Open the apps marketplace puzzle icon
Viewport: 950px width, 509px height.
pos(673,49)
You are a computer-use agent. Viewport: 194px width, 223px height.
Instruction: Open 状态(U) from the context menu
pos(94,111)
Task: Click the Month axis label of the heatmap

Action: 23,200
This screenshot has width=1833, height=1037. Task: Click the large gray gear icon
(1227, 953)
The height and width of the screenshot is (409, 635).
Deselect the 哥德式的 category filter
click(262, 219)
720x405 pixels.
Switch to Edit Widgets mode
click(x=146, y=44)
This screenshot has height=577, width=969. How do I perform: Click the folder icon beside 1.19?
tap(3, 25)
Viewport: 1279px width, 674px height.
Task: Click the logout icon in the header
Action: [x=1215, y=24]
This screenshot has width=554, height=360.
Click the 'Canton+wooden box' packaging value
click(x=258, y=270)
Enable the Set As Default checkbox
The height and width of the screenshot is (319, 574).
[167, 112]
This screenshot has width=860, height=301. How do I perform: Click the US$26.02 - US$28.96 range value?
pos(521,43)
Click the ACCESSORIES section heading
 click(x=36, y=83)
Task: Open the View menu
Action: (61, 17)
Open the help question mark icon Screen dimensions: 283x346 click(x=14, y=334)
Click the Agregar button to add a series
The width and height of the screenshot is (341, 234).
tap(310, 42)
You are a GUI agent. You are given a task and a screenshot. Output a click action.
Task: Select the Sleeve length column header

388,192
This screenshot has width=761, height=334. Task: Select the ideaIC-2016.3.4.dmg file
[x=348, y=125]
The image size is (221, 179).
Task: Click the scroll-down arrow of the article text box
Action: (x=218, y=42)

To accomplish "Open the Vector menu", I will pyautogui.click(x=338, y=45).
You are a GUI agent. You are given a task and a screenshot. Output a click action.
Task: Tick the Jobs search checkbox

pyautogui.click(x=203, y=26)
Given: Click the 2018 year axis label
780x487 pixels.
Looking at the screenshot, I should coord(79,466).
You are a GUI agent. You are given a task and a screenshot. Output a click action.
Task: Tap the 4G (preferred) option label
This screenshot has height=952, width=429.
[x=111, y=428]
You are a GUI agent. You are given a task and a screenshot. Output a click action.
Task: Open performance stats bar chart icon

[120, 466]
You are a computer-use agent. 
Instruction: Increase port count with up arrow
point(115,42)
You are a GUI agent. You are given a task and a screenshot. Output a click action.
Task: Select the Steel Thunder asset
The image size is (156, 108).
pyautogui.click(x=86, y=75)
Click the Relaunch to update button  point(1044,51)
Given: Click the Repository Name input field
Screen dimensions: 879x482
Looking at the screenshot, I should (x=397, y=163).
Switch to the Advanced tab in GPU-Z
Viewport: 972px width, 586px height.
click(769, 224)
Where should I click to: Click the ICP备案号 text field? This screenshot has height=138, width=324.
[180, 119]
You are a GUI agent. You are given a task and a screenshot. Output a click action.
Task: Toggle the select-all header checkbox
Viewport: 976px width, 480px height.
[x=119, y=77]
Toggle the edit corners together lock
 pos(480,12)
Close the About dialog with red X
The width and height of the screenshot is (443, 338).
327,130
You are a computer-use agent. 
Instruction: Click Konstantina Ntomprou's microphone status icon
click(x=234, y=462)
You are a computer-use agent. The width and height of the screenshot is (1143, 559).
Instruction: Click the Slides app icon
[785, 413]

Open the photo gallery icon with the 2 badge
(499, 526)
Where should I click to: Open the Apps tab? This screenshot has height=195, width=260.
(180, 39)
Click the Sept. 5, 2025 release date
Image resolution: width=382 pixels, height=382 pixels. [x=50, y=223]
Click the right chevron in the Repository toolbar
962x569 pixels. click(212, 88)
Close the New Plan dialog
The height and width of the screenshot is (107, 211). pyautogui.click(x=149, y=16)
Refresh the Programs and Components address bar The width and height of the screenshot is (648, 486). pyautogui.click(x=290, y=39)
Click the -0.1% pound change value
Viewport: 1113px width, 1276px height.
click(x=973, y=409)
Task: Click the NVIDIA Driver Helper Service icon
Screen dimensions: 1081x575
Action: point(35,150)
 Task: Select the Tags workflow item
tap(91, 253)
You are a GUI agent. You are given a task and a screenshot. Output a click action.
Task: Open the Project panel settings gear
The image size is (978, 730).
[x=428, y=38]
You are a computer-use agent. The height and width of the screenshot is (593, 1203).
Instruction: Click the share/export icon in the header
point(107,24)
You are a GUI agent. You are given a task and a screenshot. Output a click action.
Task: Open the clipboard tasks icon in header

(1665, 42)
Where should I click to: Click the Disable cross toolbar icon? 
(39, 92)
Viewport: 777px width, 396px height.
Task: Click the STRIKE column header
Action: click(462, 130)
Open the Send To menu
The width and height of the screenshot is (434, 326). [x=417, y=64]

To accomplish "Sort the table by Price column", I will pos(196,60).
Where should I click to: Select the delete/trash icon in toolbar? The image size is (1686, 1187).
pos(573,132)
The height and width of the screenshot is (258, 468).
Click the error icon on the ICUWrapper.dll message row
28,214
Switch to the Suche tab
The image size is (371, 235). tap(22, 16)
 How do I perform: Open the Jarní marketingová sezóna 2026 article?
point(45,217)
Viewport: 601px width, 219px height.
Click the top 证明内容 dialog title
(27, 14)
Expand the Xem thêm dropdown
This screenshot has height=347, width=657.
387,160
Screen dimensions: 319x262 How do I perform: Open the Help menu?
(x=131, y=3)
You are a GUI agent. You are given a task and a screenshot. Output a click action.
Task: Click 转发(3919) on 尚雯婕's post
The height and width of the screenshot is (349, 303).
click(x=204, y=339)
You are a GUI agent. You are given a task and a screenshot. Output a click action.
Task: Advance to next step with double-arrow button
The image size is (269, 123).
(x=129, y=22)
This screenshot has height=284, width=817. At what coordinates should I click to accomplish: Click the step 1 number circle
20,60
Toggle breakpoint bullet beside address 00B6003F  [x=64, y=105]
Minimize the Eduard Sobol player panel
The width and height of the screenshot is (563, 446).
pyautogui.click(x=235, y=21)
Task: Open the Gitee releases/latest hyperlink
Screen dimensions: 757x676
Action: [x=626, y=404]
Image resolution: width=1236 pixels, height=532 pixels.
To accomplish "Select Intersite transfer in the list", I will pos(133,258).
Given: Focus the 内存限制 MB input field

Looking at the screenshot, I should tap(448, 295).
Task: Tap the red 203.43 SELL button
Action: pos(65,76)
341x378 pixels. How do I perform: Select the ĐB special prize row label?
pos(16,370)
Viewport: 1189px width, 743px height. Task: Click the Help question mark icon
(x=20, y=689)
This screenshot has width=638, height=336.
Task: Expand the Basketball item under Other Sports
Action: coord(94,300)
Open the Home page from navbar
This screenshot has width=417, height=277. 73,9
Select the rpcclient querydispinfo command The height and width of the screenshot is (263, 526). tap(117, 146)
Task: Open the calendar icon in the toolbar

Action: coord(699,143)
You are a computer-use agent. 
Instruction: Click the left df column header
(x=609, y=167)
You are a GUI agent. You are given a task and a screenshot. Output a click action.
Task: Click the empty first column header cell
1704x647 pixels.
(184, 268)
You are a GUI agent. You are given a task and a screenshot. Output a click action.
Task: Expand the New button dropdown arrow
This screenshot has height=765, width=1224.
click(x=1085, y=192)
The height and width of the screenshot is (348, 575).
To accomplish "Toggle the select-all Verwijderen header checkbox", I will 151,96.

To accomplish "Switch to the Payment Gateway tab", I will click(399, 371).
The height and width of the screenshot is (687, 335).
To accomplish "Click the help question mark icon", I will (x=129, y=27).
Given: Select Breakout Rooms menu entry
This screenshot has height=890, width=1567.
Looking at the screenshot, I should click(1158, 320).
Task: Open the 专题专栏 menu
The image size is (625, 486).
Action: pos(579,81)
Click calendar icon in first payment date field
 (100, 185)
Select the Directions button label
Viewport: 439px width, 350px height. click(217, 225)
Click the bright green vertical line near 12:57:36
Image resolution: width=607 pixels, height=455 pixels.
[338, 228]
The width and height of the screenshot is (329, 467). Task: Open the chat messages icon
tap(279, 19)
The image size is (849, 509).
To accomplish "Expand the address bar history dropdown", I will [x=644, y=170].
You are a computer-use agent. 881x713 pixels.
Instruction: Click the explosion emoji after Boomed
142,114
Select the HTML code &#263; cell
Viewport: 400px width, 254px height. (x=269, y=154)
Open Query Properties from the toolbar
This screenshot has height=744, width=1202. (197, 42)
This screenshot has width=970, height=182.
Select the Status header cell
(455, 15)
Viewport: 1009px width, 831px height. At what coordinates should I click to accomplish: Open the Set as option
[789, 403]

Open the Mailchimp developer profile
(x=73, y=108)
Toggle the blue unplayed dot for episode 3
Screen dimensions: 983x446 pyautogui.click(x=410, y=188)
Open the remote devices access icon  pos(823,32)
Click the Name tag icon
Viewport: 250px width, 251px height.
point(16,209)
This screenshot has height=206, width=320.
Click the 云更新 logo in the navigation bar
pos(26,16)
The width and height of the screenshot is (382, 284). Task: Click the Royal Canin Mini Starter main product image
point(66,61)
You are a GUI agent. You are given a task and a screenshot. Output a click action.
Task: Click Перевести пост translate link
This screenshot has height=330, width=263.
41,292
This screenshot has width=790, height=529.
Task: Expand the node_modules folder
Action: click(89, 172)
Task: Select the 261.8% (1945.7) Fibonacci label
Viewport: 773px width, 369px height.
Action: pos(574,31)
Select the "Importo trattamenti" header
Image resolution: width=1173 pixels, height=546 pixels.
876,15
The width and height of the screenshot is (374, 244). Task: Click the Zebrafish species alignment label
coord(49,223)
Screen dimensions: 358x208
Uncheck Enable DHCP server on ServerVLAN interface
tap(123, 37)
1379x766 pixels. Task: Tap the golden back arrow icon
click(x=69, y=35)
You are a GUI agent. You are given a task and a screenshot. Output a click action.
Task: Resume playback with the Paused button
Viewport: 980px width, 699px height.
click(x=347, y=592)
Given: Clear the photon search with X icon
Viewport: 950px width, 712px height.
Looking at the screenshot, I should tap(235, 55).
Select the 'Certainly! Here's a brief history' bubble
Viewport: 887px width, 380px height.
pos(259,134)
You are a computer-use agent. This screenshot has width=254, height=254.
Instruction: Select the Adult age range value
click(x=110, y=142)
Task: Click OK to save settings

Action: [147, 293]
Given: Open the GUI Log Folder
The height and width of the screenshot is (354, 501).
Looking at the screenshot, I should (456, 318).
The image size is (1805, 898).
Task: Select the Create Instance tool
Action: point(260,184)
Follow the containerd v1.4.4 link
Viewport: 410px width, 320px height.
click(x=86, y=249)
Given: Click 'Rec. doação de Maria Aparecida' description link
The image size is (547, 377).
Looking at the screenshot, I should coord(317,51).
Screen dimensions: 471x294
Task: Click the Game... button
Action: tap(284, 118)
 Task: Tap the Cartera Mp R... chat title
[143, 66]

######

▶ _Problem_: Go through the material line by line. Show each line that contains the string "Name".

▶ _Answer_:
Given: Click the Repository Name input field
Click the Name tag icon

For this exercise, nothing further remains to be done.